Common causes of mental status changes in the elderly include medicine-induced cognitive side effects, disorientation due to disruption in daily routines, age-related memory impairment, and urinary tract infections.

“The urinalysis is not a very exciting medical test,” stated Dr. Fishbinder. “It doesn’t matter that it’s cheap, fast, and most likely to provide an explanation for strange behavior in hospitalized patients. It’s really not as elegant as the testing involved in a chronic anemia or metabolic encephalopathy work up. I keep it in my back pocket in case all other tests are negative, including brain MRIs and PET scans.”

Nursing staff at Richmond Medical Hospital report that efforts to inform hospitalists about foul smelling urine have generally fallen on deaf ears. “I have tried to tell the hospitalists about cloudy or bloody urine that I see in patients who are undergoing extensive work ups for mental status changes,” reports nurse Sandy Anderson. “But they insist that ‘all urine smells bad’ and it’s really more of a red herring.”

Another nurse reports that delay in diagnosing urinary tract infections (while patients are scheduled for brain MRIs, nuclear scans, and biopsies) can lead to worsening symptoms which accelerate and expand testing. “Some of my patients are transferred to the ICU during the altered mental status work up,” states nurse Anita Misra. “The doctors seem to be very excited about the additional technology available to them in the intensive care setting. Between the central line placement, arterial blood gasses, and vast array of IV fluid and medication options, urosepsis is really an excellent entré into a whole new level of care.”
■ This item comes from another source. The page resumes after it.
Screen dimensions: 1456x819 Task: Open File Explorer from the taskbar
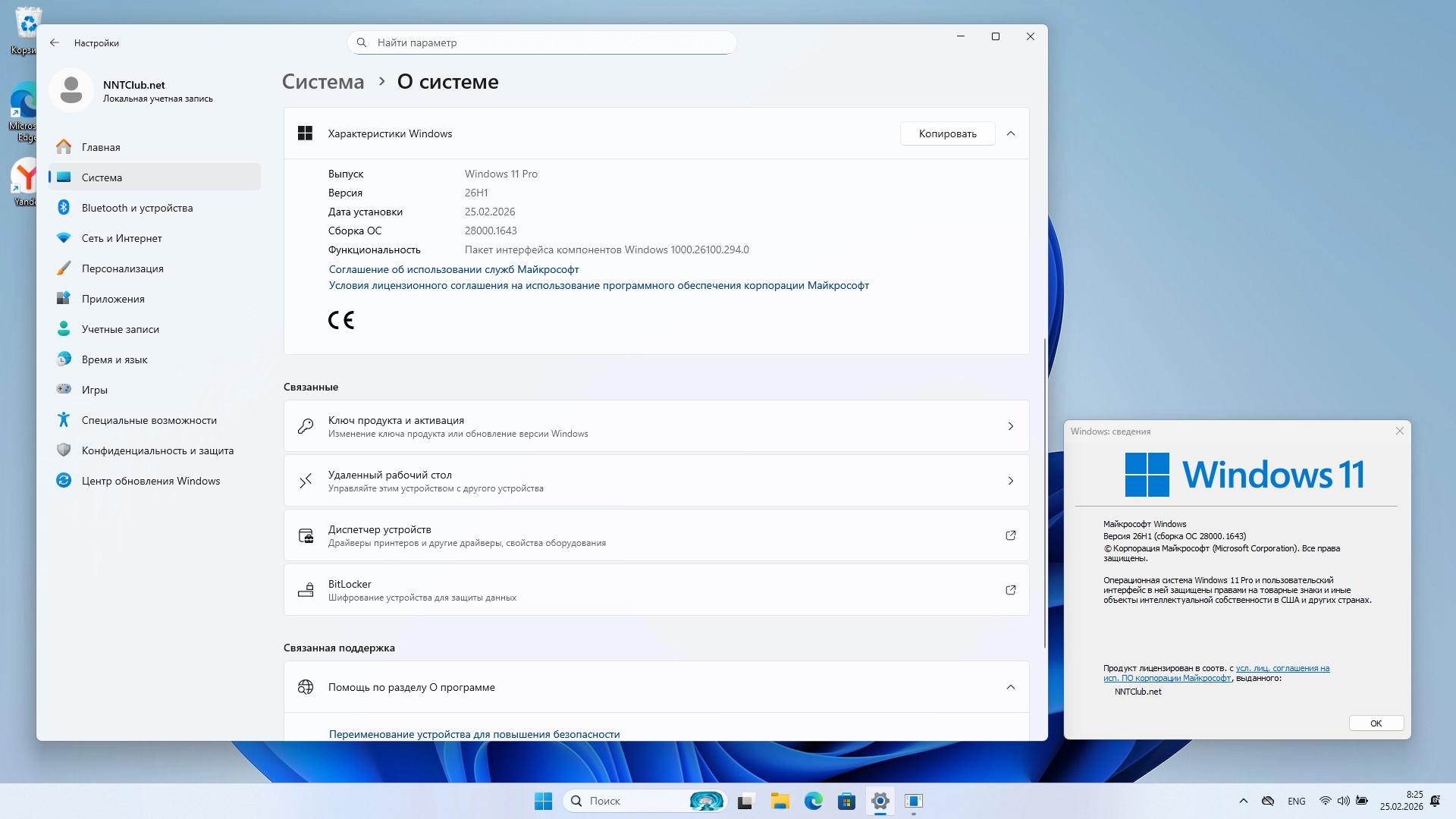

“As far as medicine-induced mental status changes are concerned,” added Dr. Fishbinder, “We’ve never seen a single case in the past 10 years. Today’s patients are incredibly resilient and can tolerate mixes of opioids, anti-depressants, anti-histamines, and benzodiazepines without any difficulty. We know this because most patients have been prescribed these cocktails and have been taking them for years.”

Patient family members have expressed gratitude for Dr. Fishbinder’s diagnostic process, and report that they are very pleased that he is doing everything in his power to “get to the bottom” of why their loved one isn’t as sharp as they used to be.

“I thought my mom was acting strange ever since she started taking stronger pain medicine for her arthritis,” says Nelly Hurtong, the daughter of one of Dr. Fishbinder’s inpatients. “But now I see that there are deeper reasons for her ‘altered mental status’ thanks to the brain MRI that showed some mild generalized atrophy.”

Hospital administrators praise Dr. Fishbinder as one of their top physicians. “He will do whatever it takes to figure out the true cause of patients’ cognitive impairments.” Says CEO, Daniel Griffiths. “And not only is that good medicine, it is great for our Press Ganey scores and our bottom line.”

As for the nursing staff, Griffiths offered a less glowing review. “It’s unfortunate that our nurses seem preoccupied with urine testing and medication reconciliation. I think it might be time for us to mandate further training to help them appreciate more of the medical nuances inherent in quality patient care.”

Dr. Fishbinder is in the process of creating a half-day seminar on ‘altered mental status in the inpatient setting,’ offering CME credits to physicians who enroll. Richmond Medical Hospital intends to sponsor Dr. Fishbinder’s course, and franchise it to other hospitals in the state, and ultimately nationally.